Theoretically IMAP can be used like POP; the actual protocol is a functional superset. However, nobody implements it that way. Outlook and Thunderbird treat it as a synchronized viewport on a corporate mail server, so the mail lives on the server and maybe you have a local copy. That doesn't work with ISPs. Nor with Yahoo, which now limits IMAP to seeing only the newest 10,000 messages, even though others can be seen via their webmail.

And for backups and archives you shouldn't rely on a single point of failure anyway. Set up journaling rules (auto-forwarding to an archive) or a similar method to store incoming and outgoing emails on a different server. There are better ways to achieve your goals here, because anything you do with POP3, you can do with IMAP too, with the added benefit of having an extra safeguard where emails remain on the server if things go wrong somehow.

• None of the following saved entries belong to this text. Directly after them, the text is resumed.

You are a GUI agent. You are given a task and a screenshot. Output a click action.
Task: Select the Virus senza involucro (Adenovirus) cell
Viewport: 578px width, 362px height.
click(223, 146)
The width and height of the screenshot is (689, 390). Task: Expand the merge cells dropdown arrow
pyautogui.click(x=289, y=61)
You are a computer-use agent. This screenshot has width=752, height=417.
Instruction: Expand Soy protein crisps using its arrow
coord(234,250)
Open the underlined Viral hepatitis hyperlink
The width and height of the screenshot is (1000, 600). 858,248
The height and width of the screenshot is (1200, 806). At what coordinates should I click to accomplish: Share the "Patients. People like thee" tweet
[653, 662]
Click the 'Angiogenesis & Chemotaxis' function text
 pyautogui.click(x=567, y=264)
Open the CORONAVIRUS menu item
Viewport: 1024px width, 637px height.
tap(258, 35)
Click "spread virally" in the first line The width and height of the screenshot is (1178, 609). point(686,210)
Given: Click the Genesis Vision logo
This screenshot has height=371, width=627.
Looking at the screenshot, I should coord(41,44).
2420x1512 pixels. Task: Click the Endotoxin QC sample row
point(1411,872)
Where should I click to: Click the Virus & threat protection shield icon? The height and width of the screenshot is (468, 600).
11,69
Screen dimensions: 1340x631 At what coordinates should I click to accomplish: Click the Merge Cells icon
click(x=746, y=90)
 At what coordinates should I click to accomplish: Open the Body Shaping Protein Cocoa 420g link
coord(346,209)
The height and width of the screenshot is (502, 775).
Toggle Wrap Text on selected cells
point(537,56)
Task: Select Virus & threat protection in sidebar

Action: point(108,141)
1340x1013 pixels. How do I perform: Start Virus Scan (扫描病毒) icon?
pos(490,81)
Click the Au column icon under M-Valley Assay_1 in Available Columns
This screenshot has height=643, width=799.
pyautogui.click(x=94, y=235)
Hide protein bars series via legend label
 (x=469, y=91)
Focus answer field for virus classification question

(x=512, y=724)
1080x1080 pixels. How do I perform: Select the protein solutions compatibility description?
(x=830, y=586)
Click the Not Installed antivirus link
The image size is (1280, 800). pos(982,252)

It doesn't have to as POP3 has no hand in this -- it's down to settings on your email client, which either does or does not send a delete command after retrieving the email. It's perfectly possible to retrieve over POP3 and still leave all emails on the server if your email client allows this.

I concur. I use IMAP on all my household devices except for one PC where I use POP3 to get local copies of all email. I have it set to not delete emails that are pulled down, but do delete emails off the server if I move emails to Trash on the POP3 client. This way I can manage my email without having to access my ISP's terrible web-based email interface.

Can you not get local copies with IMAP? My email clients use IMAP, and Kmail, certainly, has the option to keep local copies. It also has various synchronisation options so email sent from any device ends up in the server's Sent folder and email deleted on the server can, or can not, also delete the local copy. It's been a while since I used Thunderbird but I think it had similar facilities.

Local copies once made my wife in to a bit of an IT star, when a group she was involved with held a committee meeting at a venue with no WiFi and no mobile coverage. None of her colleagues could access the emailed minutes or agenda or other notes whereas Kmail had everything locally.

I do this too and already use Thunderbird to pull all email using POP3, leaving them on the servers. Deletes go through if deleted from Thunderbird. I then use FairEmail on phones / tablets, accessing using IMAP, but only keeping a month or so of email on the devices. It means I can manage newest stuff easily via IMAP, but I know I'm capturing all of them on my main server. I too am old, so Belt, braces and shoelaces. This setup works for me, but everyone needs to find what works for them.

And when that IMAP supplier goes bankrupt or puts up the bills? You have to pay or move everything... IMAP can still disappear. Only difference is now the user doesn't realise that deleting that email from his phone also destroyed his desktop copies... Don't blame the protocol for bad email habits.

A different reason for the same conclusion: I don't want any work documents on my personal devices. Ever. Nor am I willing to give corporate IT any control over my personal devices, which is what I'd have to do if I wanted to have work materials on them.

And THAT'S the huge issue. If you change providers (change ISP, for example), you lose your emails, don't you? With IMAP, unless you make a local repository and manually copy all your emails to those folders, you lose your emails, correct? If you downloaded with POP3 it is already done, or if you wish to sync with a POP3 client it is a single operation rather than manually selecting and copying possibly thousands of emails.